Hay una imagen que circuló con mucha fuerza en los meses posteriores a la victoria de la coalición Cambiemos en las elecciones presidenciales de 2015. Se trata de un gráfico de flechas que se unen y forman un círculo que muestra el recorrido histórico de la clase media argentina: se empobrece, reclama, vota al peronismo, lo saca de la pobreza, vuelve a recuperar su status, se vuelve reaccionario, vota a la derecha, vuelve a empobrecerse. No hace falta aclarar que la imagen en cuestión intenta visibilizar el anhelo aspiracional de la clase media, que patalea y se asusta cuando pierde poder adquisitivo, se indigna cuando cree que el peronismo le impide desplegar todo su potencial capitalista, cuando la negrada en el poder le pone un pie encima y no la deja crecer. 

La realidad es que la relación entre el peronismo y la clase media siempre fue compleja. Un psicólogo la denominaría como tóxica. A pesar de que ninguna fuerza política en el poder generó tanta clase media como lo hizo el peronismo, aunque fue el justicialismo el que sacó más gente de la miseria mientras condujo los destinos del país, la relación siempre fue bipolar: del amor al odio en muy poco tiempo. 

Sin embargo, solo suele verse una cara de la moneda. Cabe preguntarse cuanto de culpa le cabe al peronismo en este círculo vicioso. Sin dejar de mencionar la influencia indiscutible de los medios de comunicación en la opinión pública que es capaz de hacerle creer, por ejemplo, a la clase media de que ellos y el campo argentino son una sola cosa, vale la pena decir un poco más, buscarle otra arista. 

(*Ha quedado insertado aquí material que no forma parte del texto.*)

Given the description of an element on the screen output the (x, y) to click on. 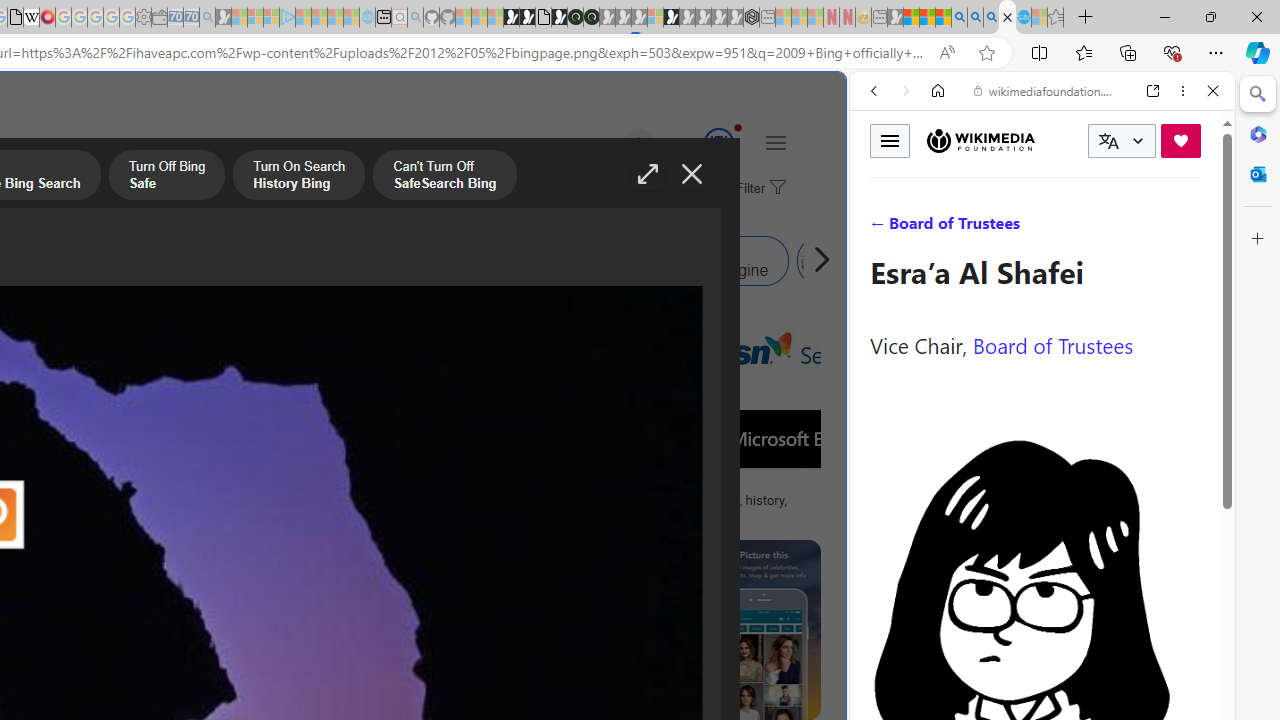
Bing Logo, symbol, meaning, history, PNG, brandSave (694, 417)
Eugene (611, 143)
Frequently visited (418, 265)
Given the description of an element on the screen output the (x, y) to click on. 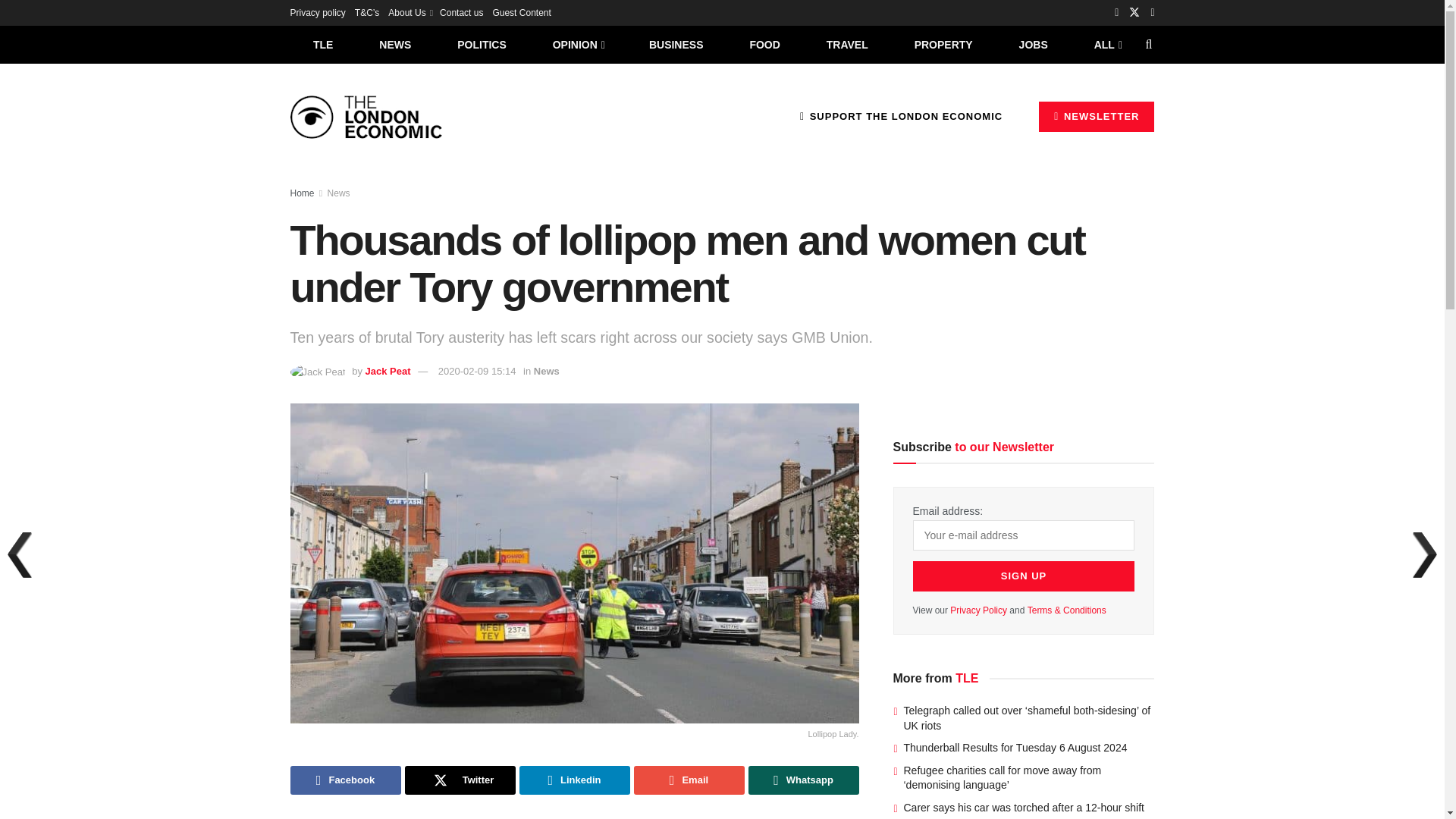
Home (301, 193)
Sign up (1023, 576)
FOOD (764, 44)
Contact us (461, 12)
ALL (1106, 44)
JOBS (1032, 44)
NEWS (394, 44)
NEWSLETTER (1096, 116)
Guest Content (521, 12)
Privacy policy (317, 12)
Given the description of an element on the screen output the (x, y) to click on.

Por una parte, en el ideario del peronismo hay un cierto cinismo en su postura frente a la pobreza. No hay nada que nos emocione más que un pobre accediendo a una heladera, yéndose de vacaciones o pagando una entrada al cine. Pero cuando esos que eran pobres adquieren actitudes de clase media empieza a manifestarse un cierto desprecio, expresado en una deformación lingüística: “La clase mierda”.

En el programa “Esto recién empieza” de Ivan Schargrodsky y Dario Gannio emitido por C5N en 2018,  reunieron a cinco ex integrantes del primer gabinete de Néstor Kirchner. En una de las intervenciones, Daniel Filmus dice lo siguiente:

“Nosotros, que hicimos realmente cosas enormes para sacar a la Argentina del infierno, no supimos -y esto es parte de la autocrítica para poder mirar hacia adelante- resolver problemas de la segunda generación. Nosotros resolvimos situaciones de escuelas, salarios docentes, subimos presupuestos, pero no le dimos la importancia necesaria a la calidad de la educación y lo que nos pide la sociedad es eso.”

Si bien las palabras de Filmus se refieren específicamente a la educación, se pueden extrapolar a todo el resto de las áreas de gobierno. Es probable que este sea un desafío para el próximo gobierno peronista. Una vez que se sale del infierno en que nos volvió a meter un gobierno oligárquico, ¿cómo se le da respuesta a los que empiezan a dejar atrás la pobreza? No alcanza con el recuerdo de los pesares resueltos del pasado. No hay memoria que nos permita dormir en los laureles. Hay que romper el círculo vicioso.